Last year, more than 108 million people tuned in as Beyoncé danced, stomped and gyrated her way through the Super Bowl XLVIII Halftime Show at New Orleans’ Superdome. It was, by all accounts, a flawless performance—but behind the scenes, things were far from perfect.
“Halfway through the performance, we lost one of the cameras. The steady-cam literally broke in half,” explains the show’s director, Hamish Hamilton. “It just went dark. So there were 10 or 15 shots that we wanted from that camera, but when the camera went out, we had to make it up as we went along, which is difficult. But that’s the kind of thing you have to be prepared for.”
“You spend a year planning and it all comes down to 12 minutes,” he says. “Before you even blink, it’s all over.”
Mishaps during live performances are all in a day’s work for Hamilton, the Grammy-nominated British director who’s directed everything from the Academy Awards to The Victoria’s Secret Fashion Show. Below, he talks about the dark side of his job, the most challenging show he ever directed and offers insight into this year’s performance starring Bruno Mars.
How far in advance do you start planning for the Super Bowl, and how many people are involved?
Thousands. The planning for next year’s show—2015—started already. Just some loose discussions. Things start to move once an artist confirms. That’s when things start to take a direction to his or her vision.
So that means the artist must have a significant amount of input.
At some of the earlier Super Bowls that I did, a lot of the concept came from the NFL and myself. But when you’re with people like Madonna, Beyoncé and Bruno, they’ve got very strong ideas. It really depends on the artist and also the people around them. Being an artist these days isn’t just about making great music—it’s about putting on great shows, making great videos and being engaged on social media. So they’re not just musical visionaries. They’re artistic visionaries as well. It would be completely unrealistic to invite an artist to play the Super Bowl halftime show and say, “This is what you’re doing.”

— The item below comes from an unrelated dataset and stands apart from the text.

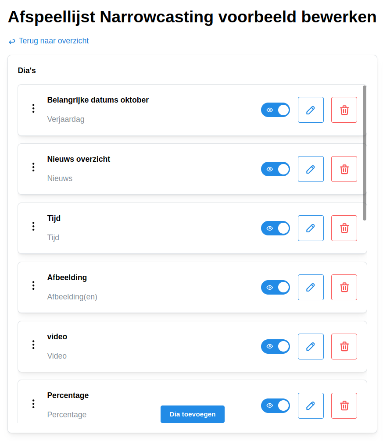This screenshot has width=383, height=441.
Task: Click the Dia toevoegen button
Action: 192,414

Which performers over the years really blew you away creatively?
This year Bruno Mars has surprised me. He sent me lots of references and said “this is exactly the shot that I want”—he has a very strong vision of what he wants to do.
Other than the Beyoncé mishap, have there been any others that really threatened the performance?
On the first show that I did with The Who, two cameras disappeared 15 seconds before we went on air. I planned a contingency with 14 seconds to go, and then with one second left, they came back up. For the Black Eyed Peas performance, we had L-O-V-E spelled out in lights, and the “V” went out.
Out of all the shows you’ve produced, which was the most challenging?
I’d have to say the Opening Ceremony for the Olympics in London was draining. And it was in my hometown, so the eyes of the world were upon us. As I left my house in the morning the neighbors would say, “Good luck! Don’t let the country down tonight!”
Do you thrive under pressure?
I don’t like the pressure side of it. I like the creative side of it. Sometimes the title of “director” overstates the role that you play. In a way, as the director you’re almost like the final link in the chain. If I cut to black or miss a shot or push a wrong button…that gives me nightmares at night. It literally gives me nightmares.
Do you remember your first major show you produced on your own? What was that like?
I remember shooting Prodigy in Moscow’s Red Square with 200,000 crazy, crazy fans. It was just nuts.
Any shows you’re most proud of?
Working with U2 for the first time was an amazing experience. They were on a mission to become the best band in the world again and I was on a mission to produce the best music DVD’s that I could. All of the Victoria’s Secret shows that I’ve done were amazing. We were given the task to bring a new look and feel to their show years ago, and with the use of new technology and clever ideas I think we helped transform the television aspect of the show.
You must have an incredible sense of relief after a show is over.
I can never predict how I’m going to be after a show. Sometimes you’re incredibly buzzed, like you’re the king of the world. And other times, you can feel incredibly empty. It’s like you’ve given birth but there isn’t this loving baby looking up at you. It’s just a black screen. I can go into some really dark places after a show. You’re so tired. The adrenaline leaves your body and then you’re left with all these bizarre emotions to deal with. And life kind of hits you. For a lot of these shows, you don’t see daylight, you don’t talk to your family. It’s intense. And then BAM! You’ll come out of the truck and you’ll smell fresh air and it’s like… it’s the weirdest, weirdest feeling.
Is there anything you can say about this year’s performance?
Just watch it. It’s going to be a really great show with a lot of things that are really different. All of the past Super Bowls have been quite epic, and this one is going to be no different.